= Paradox of toil =

Economic hypothesis

The paradox of toil is the economic hypothesis that, under certain conditions, total employment will shrink if there is an increased desire among the population to take on paid work. According to the macroeconomist Gauti Eggertsson, this occurs when "the short-term nominal interest rate is zero and there are deflationary pressures and output contraction". When wages are pushed down by the simultaneous efforts of everyone in the labor force to work more even at lower wages, with interest rates against the zero bound, demand must fall because the only source of added demand would be added credit to compensate for those lower wages, credit which cannot be made available on any looser terms; this loss of demand from lower wages leads to a loss of jobs. The belief that there must necessarily be more work available if wages drop is an example of the fallacy of composition.

The paradox of toil was proposed by Gauti Eggertsson in 2009. The term was coined to parallel the "paradox of thrift", a concept resurrected by John Maynard Keynes and popularized under that name by Paul Samuelson.

==Debate==
Casey Mulligan argued against this effect, proposing several natural tests, among them:
- seasonal fluctuations in the job market in 2009;
- the increase in the U.S. minimum wage in 2009.

These, he said, failed to demonstrate the paradoxical effects.

Eggertsson responded that seasonal labor supply variations, being relatively predictable, would have negligible effect on nominal short-term interest rates; and that an increase in the minimum wage affected only aggregate employment, with paradox of toil saying nothing about composition.
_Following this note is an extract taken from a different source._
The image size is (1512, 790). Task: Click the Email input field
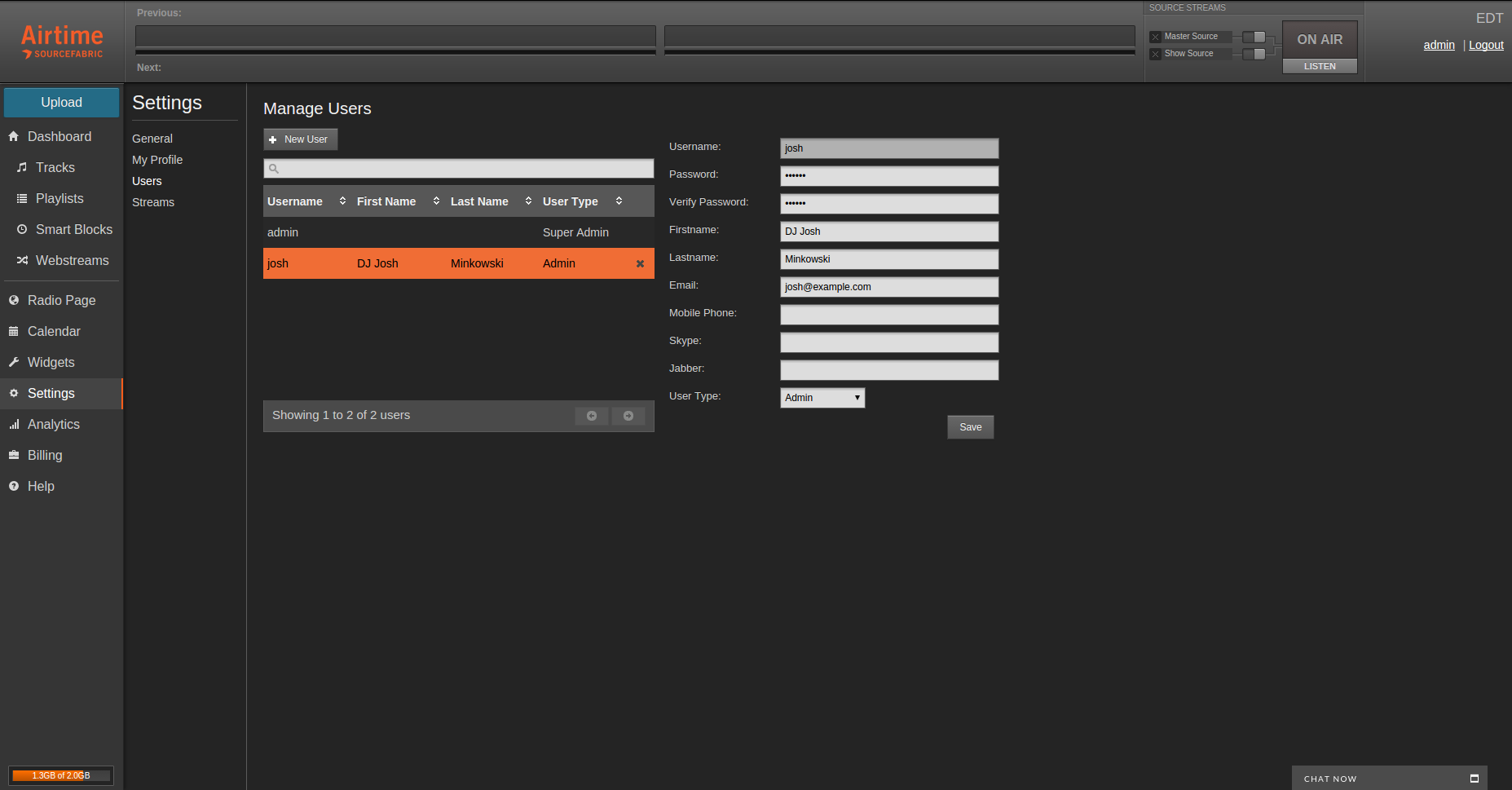888,288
Paul Krugman and Eggertsson have since proposed that the paradox of toil and the paradox of flexibility mean that wage and price flexibility do not facilitate recovery from recessions during a liquidity trap, but actually exacerbate them.

== Influence ==
The reasoning behind the paradox of toil, together with the paradox of flexibility, has led to speculation that there might be a "paradox of innovation" by which greater labor productivity or cheaper products reduces demand for labor, which reduces wages, and therefore reduces demand overall.